Databricks Community

pascal_vogel · ‎11-13-2024

This post is written by Ellen Hirt, Senior Specialist Solutions Engineer, and Pascal Vogel, Solutions Architect.

Over the past year, Databricks has supported many teams with building Retrieval Augmented Generation (RAG) applications. We've noticed that they often face similar challenges and questions. In this blog post series, we share practical tips and best practices from our experience to help you build high-quality RAG applications on Databricks.

We provide hands-on advice for each pipeline step to help you tackle common challenges.

Content

Introduction
Data preparation: laying a foundation for high-quality RAG
1. Ingestion
2. Parsing
3. Chunking
4. Metadata extraction
5. Embedding
6. Indexing
Summary and conclusion

Introduction

RAG has emerged as an essential architecture pattern for generative AI applications. It incorporates up-to-date and private organizational knowledge for improved relevance and understanding, grounds LLM responses to minimize hallucination, and avoids costly fine-tuning or pretraining of custom LLMs.

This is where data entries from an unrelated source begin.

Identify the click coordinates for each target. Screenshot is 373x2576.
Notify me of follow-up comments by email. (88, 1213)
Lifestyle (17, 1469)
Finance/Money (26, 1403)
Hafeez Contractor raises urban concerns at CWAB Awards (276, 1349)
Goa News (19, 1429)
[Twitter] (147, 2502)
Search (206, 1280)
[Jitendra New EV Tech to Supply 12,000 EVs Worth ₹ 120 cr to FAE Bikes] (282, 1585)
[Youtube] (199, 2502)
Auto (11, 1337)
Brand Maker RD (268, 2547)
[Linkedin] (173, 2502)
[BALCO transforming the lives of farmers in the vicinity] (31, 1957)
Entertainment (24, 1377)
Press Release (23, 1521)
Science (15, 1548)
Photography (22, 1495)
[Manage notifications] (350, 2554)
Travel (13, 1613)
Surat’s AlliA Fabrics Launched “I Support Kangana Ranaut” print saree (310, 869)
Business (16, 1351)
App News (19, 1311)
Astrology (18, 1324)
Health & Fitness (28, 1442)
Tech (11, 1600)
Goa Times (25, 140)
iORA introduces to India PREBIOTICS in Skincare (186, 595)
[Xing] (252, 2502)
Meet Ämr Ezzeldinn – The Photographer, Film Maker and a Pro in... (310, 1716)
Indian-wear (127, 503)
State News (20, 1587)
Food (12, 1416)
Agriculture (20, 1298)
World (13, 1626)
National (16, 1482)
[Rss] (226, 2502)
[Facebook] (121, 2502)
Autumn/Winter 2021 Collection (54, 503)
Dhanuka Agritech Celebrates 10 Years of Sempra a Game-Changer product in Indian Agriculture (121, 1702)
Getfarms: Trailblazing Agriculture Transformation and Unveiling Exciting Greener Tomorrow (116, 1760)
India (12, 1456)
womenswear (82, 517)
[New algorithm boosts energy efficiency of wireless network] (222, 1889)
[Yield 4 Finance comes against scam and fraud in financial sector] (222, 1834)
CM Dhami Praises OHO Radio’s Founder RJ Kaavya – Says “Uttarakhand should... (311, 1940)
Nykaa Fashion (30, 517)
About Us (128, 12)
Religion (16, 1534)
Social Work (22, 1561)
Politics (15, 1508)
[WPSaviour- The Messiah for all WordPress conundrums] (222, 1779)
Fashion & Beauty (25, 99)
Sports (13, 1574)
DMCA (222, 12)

Screenshot 2024-11-06 at 09.29.11.png

RAG encompasses three high-level stages, each offering opportunities for quality optimization:

Data preparation: Ingesting, cleaning, and structuring diverse data types to build a knowledge base ready for retrieval.
Retrieval: Retrieving relevant chunks of indexed information in response to a user query.
Augmentation and generation: Augmenting the user prompt with retrieved information and generating a relevant and accurate response.

This series emphasizes RAG quality, referring to relevant and accurate responses from a RAG application. Other factors, such as cost or response latency, are not our primary focus but are covered extensively in existing blogs:

If you are new to RAG on Databricks, take a look at the Databricks Generative AI Cookbook and Build High-Quality RAG Apps with Mosaic AI hands-on demo. These resources serve as a starting point for implementing the recommendations we introduce in this article.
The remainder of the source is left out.